New COVID-19 variants continue to emerge and cycle around the country. For quick answers and peace-of-mind, it’s important for parents to feel comfortable and prepared to use at-home tests on themselves and their kids when the need arises.
Alexandra Clark, MD, division chief of general pediatrics and pediatric hospital medicine at Loma Linda University Children’s Health, walks parents through some of the basics.
Antigen versus PCR tests
Majority of at-home COVID-19 tests are antigen tests, meaning they test for small virus proteins in the body and provide rapid results in approximately 15 minutes.
These tests differ from PCR — polymerase chain reaction tests, which can be done at the doctor’s office, drugstore, or testing center. While PCR tests can be taken at home, the results must be run through a lab, taking 24 to 48 hours. PCR tests look for genetic material from the virus and can stay positive long after a patient is no longer infectious.
Clark encourages every household to have at-home tests available. Free versions are available from the Centers for Disease Control and Prevention website, and many health insurances cover free tests as well. To ensure the validity of their at-home tests, parents should not buy tests from a third-party person or online vendor but rather a pharmacy or retail store.
When should I use an at-home test for my child?
Rapid at-home tests are useful and convenient when your child starts exhibiting or feeling COVID-19 symptoms or they’ve had a known exposure to someone who’s sick.
“Rapid antigen tests are a really good way to rule-in disease,” Clark says. “If the results are positive for COVID-19, there’s a very low risk of a false positive test result. But on the flip side, an antigen test is not a perfect test to rule out disease because it’s not quite as sensitive as a PCR test. So, it’s possible to have a false negative, you’re just not swabbing a large enough sample, or there’s not enough detectable virus yet.”
If the first test is negative while your child is still showing symptoms, Clark says its best to quarantine your child that same day and retest the next day.
Can at-home tests be used on any age child?
While at-home tests may be used on kids who are very young, Clark cautions parents to be extra careful, especially if they decide to test their infant or toddler. “There’s the chance they won’t hold still while you swab their nose and you don’t want to cause trauma,” she says.
She suggests a team of two assist in giving the test, whether it’s two parents or a parent and caregiver, allowing one to safely hold the child, while the other ensures the swab sample is taken properly.

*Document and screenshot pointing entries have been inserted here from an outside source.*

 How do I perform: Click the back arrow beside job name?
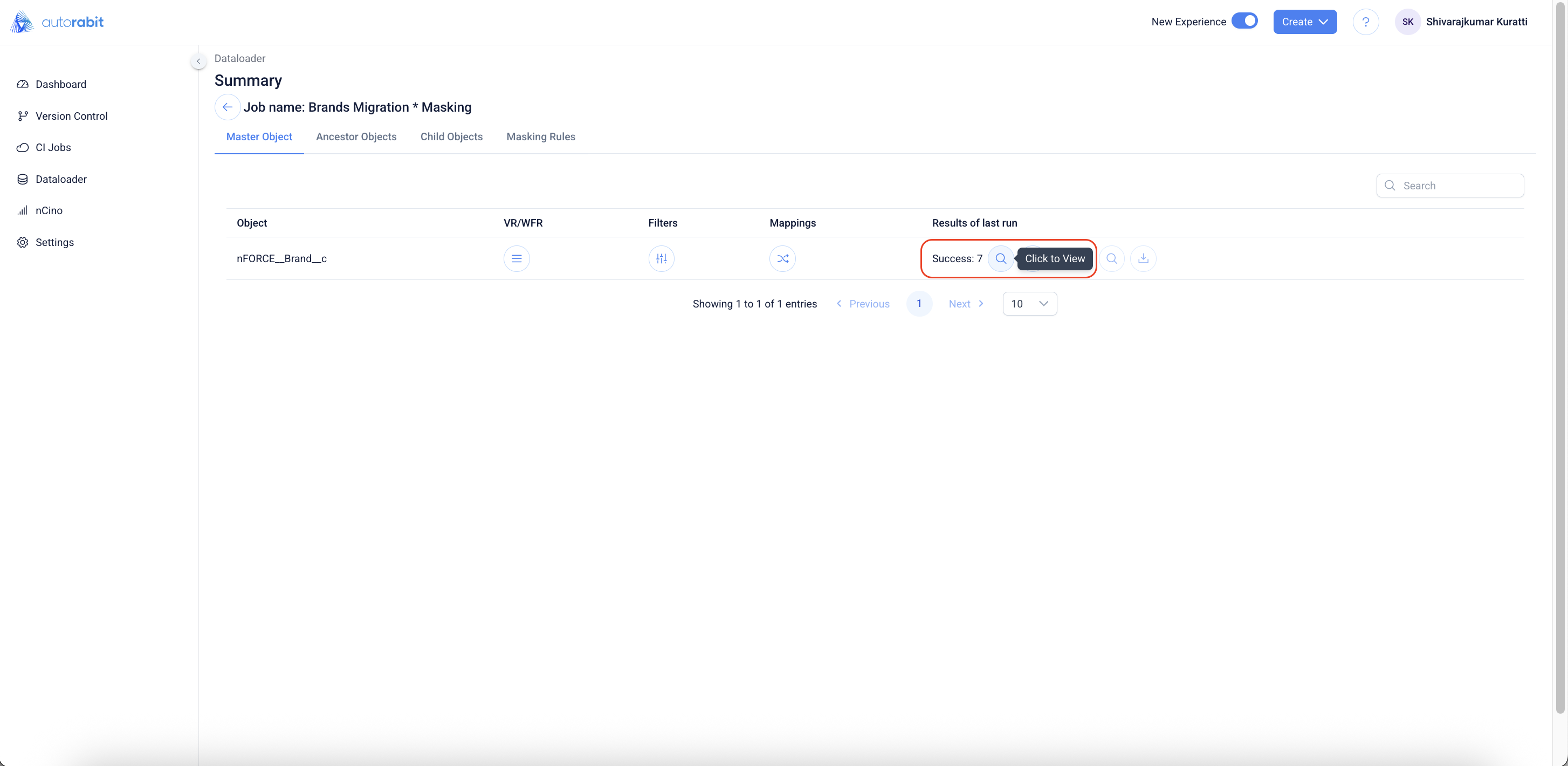[x=227, y=107]
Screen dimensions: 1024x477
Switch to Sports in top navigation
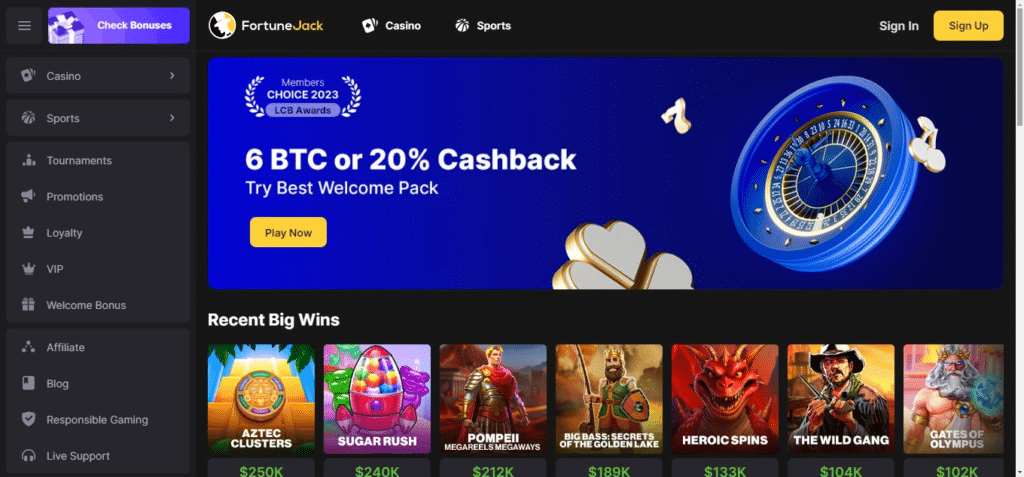click(483, 25)
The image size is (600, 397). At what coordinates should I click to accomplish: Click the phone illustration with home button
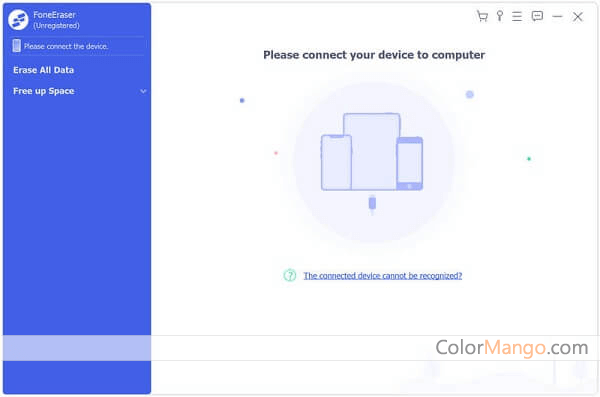coord(409,163)
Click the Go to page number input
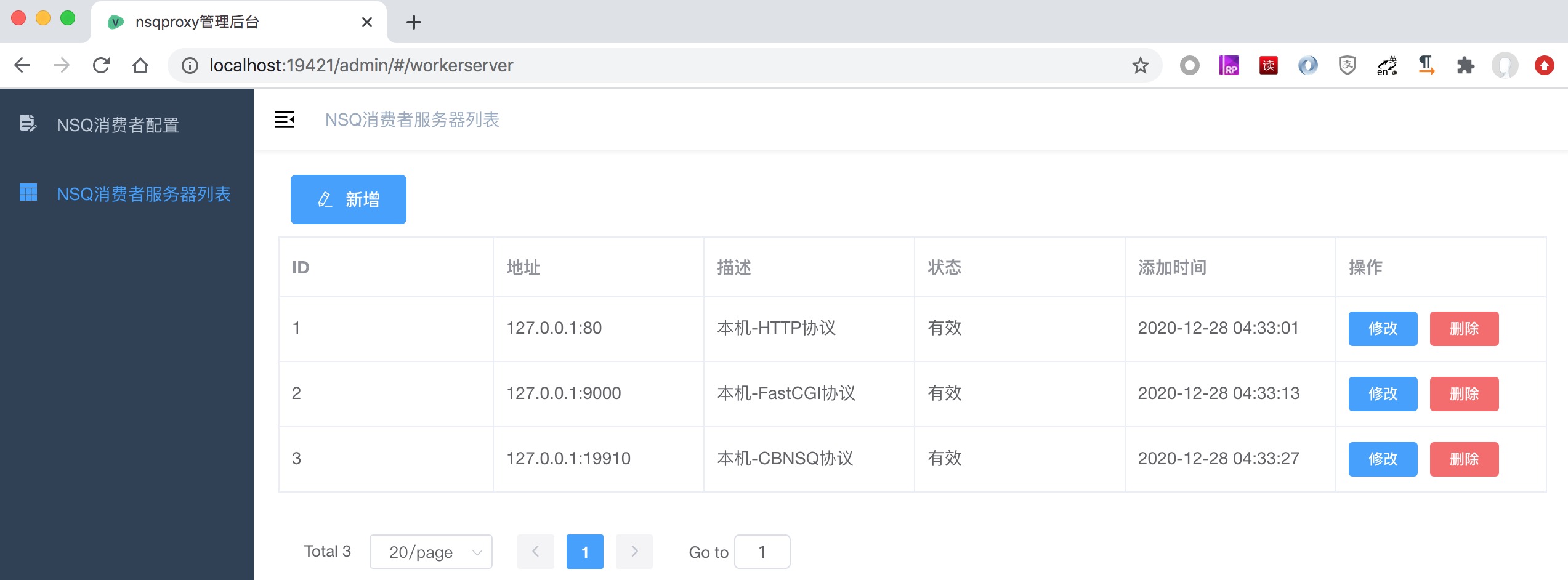 (762, 552)
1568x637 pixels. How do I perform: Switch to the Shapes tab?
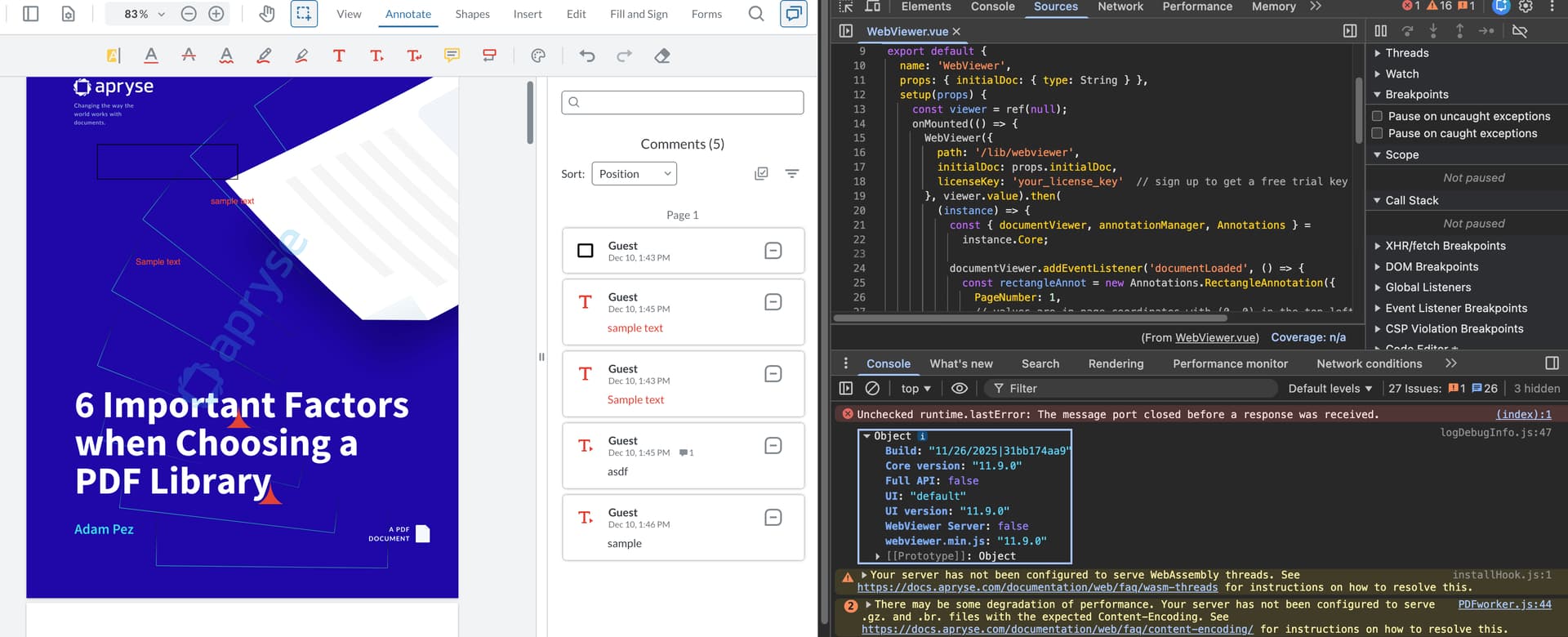tap(472, 14)
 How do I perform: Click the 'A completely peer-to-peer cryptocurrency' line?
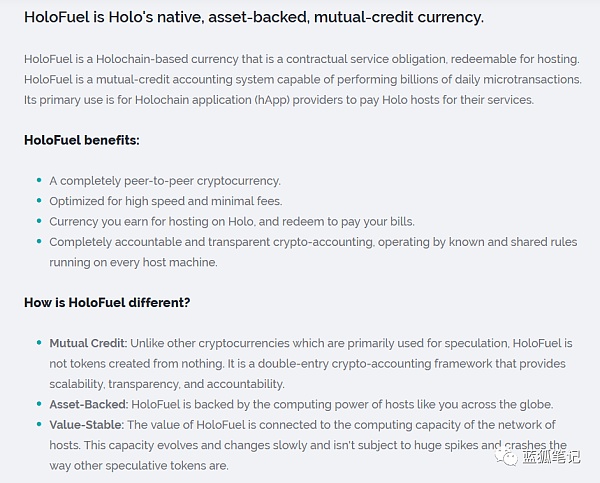pos(165,181)
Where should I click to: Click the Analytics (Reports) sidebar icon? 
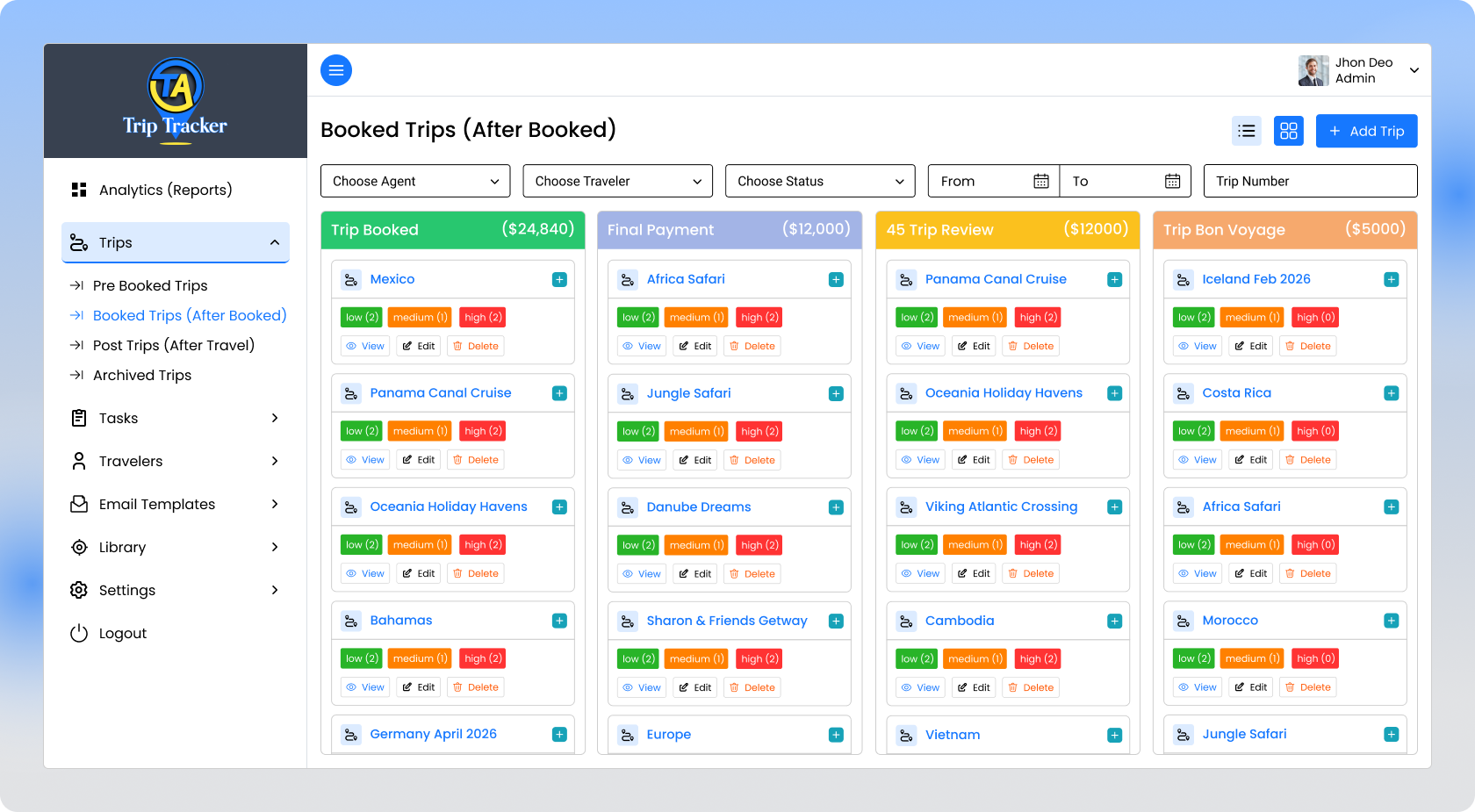pyautogui.click(x=79, y=190)
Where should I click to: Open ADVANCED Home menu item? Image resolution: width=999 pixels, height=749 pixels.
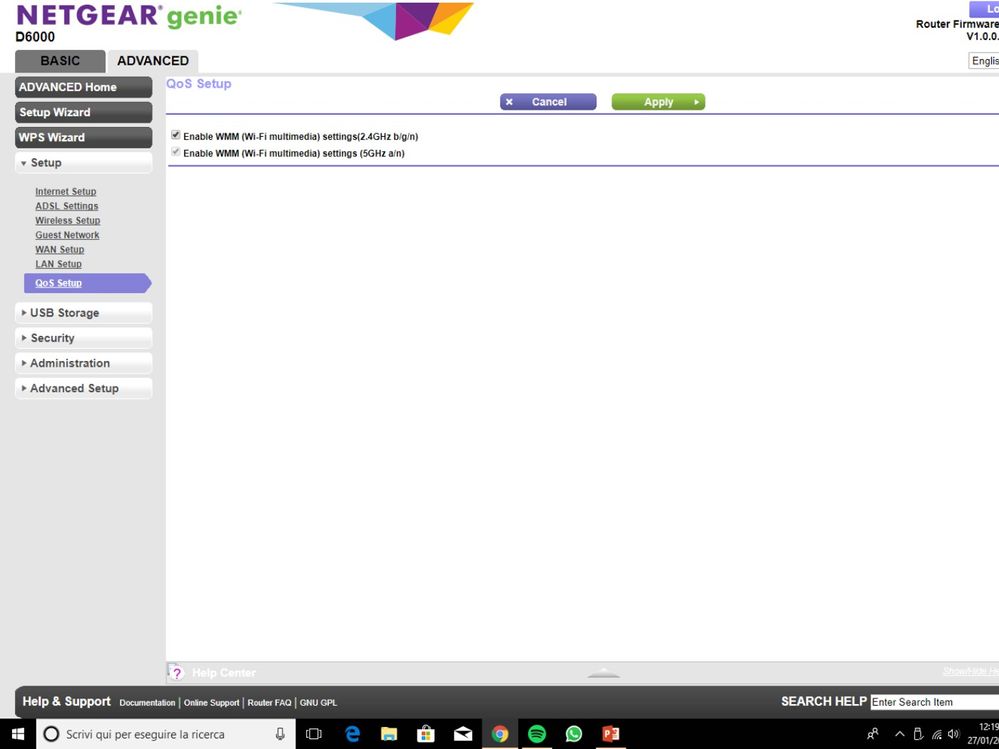[x=83, y=87]
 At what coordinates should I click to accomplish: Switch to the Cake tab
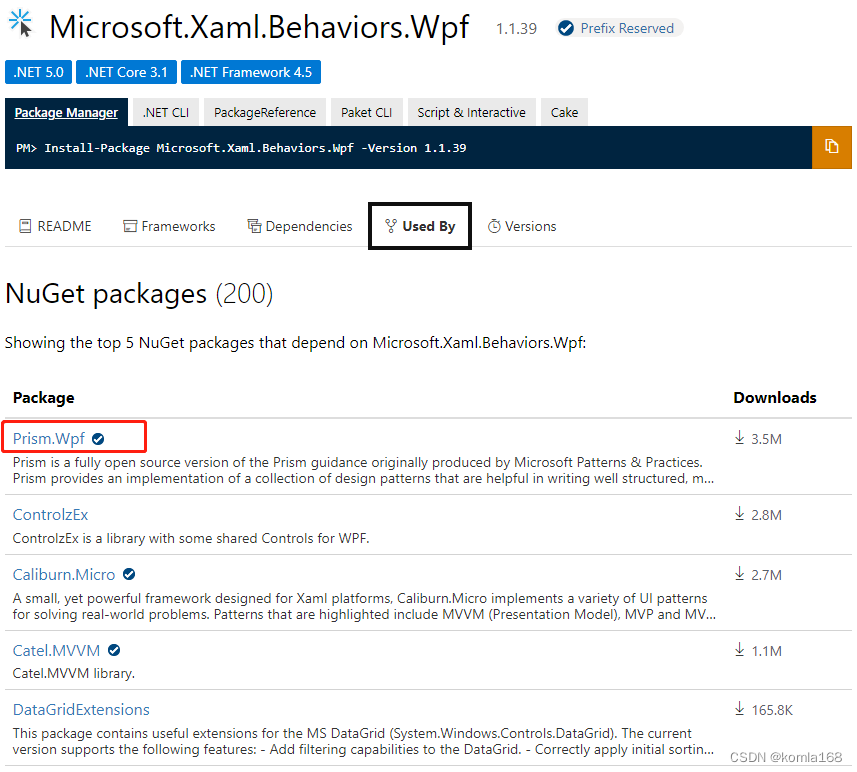point(564,112)
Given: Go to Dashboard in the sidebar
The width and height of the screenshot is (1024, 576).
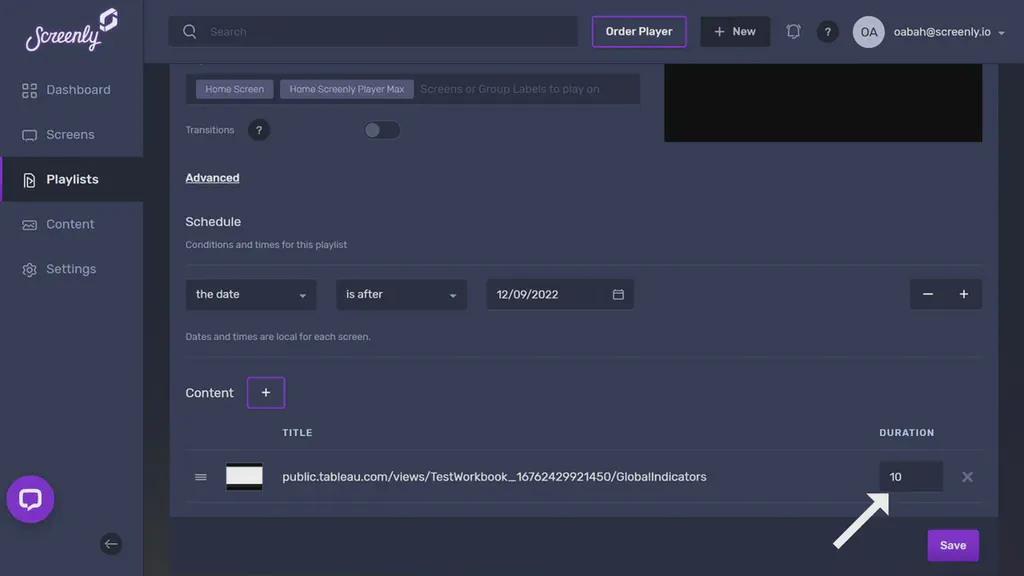Looking at the screenshot, I should (77, 90).
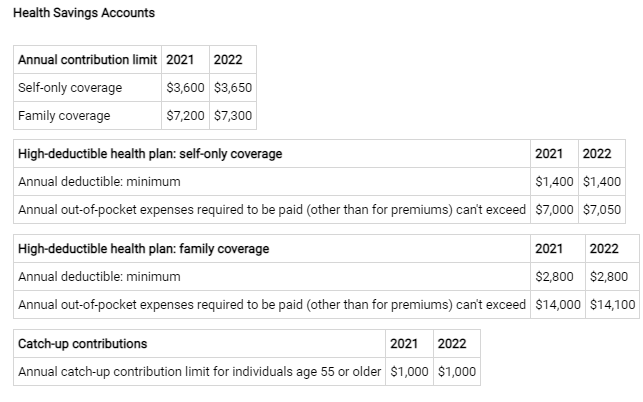Image resolution: width=643 pixels, height=402 pixels.
Task: Select the Self-only coverage row label
Action: pos(70,87)
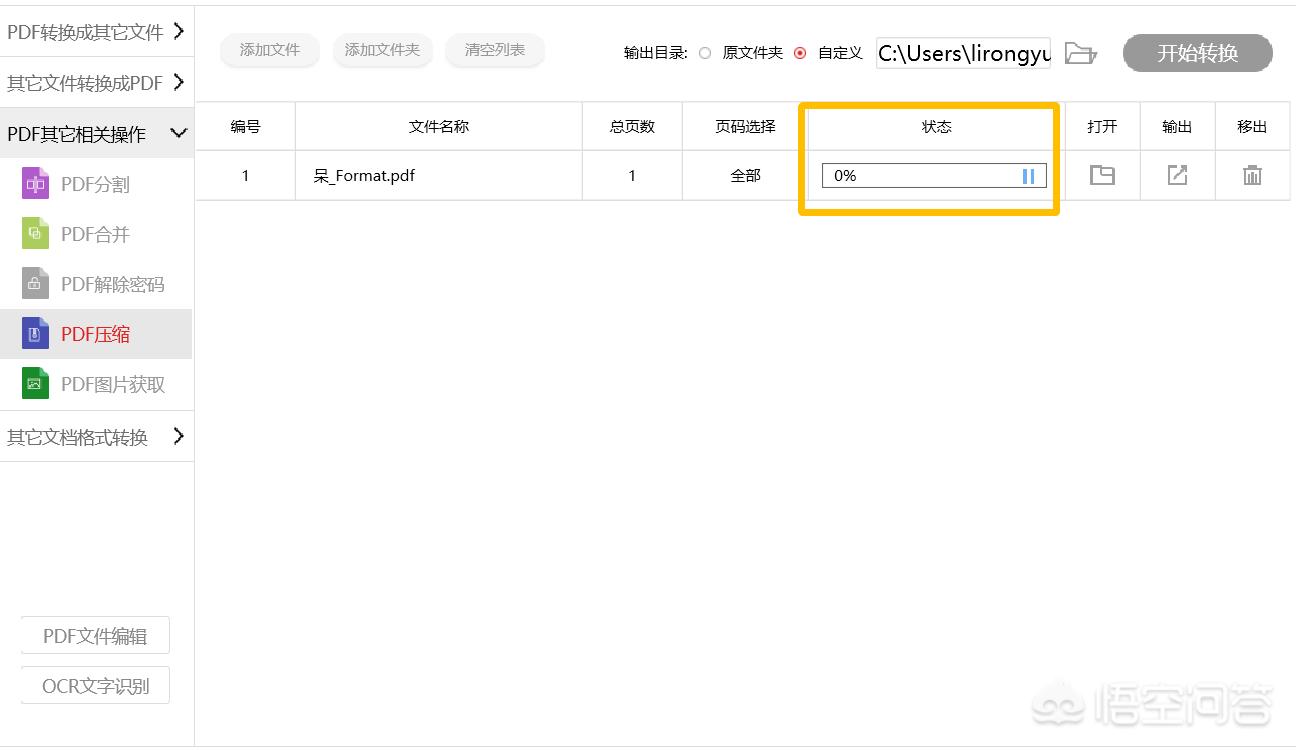This screenshot has height=750, width=1296.
Task: Click the output directory path field
Action: tap(960, 54)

“You also need to be careful because most swabs that come with antigen test kits are not necessarily the size of an infant or toddler’s nose,” Clark says. “But is it valid to test them even though they’re young? Yes.”
What is the next step after a positive at-home test?
If your child tests positive on an at-home antigen test and is showing symptoms — fever, cough, fatigue, body aches, etc. — follow quarantine guidelines for that child and any family members exposed to them.
For parents caring for children who test positive, it’s best they are up-to-date on vaccines and boosters, wear a mask, wash their hands frequently, and ensure they’re cleaning the household surfaces frequently.
The CDC’s current recommended isolation period is five days if symptoms resolve and there’s no fever. Then followed by five days of masking around others.
“For infants and toddlers who can’t mask, it would be 10 days after the child has tested positive or had their first symptom,” Clark says.
New layers of protection for children
With the newest COVID-19 vaccine authorization for kids ages six months to four years old, Clark says we now have an additional tool for 17 million vulnerable patients to protect them from getting the disease. While this protection is not necessarily a hundred percent protectant, it has shown a significant decrease in the risk of serious disease and death in kids and adults.
“We’re trying to encourage families who have children in this age group to vaccinate them, unless there’s a true medical reason indicated by their pediatrician or sub-specialist that would not qualify them,” she says. “I know that families are worried about things that are new. But families should be worried about infection. The children we’re treating who are having long-COVID symptoms, the children who have been hospitalized, and, sadly, the children that we’ve lost across the nation as a result of COVID-19 are victims of this disease.”
Clark encourages parents to partner with their trusted primary care provider and have an honest conversation about their concerns.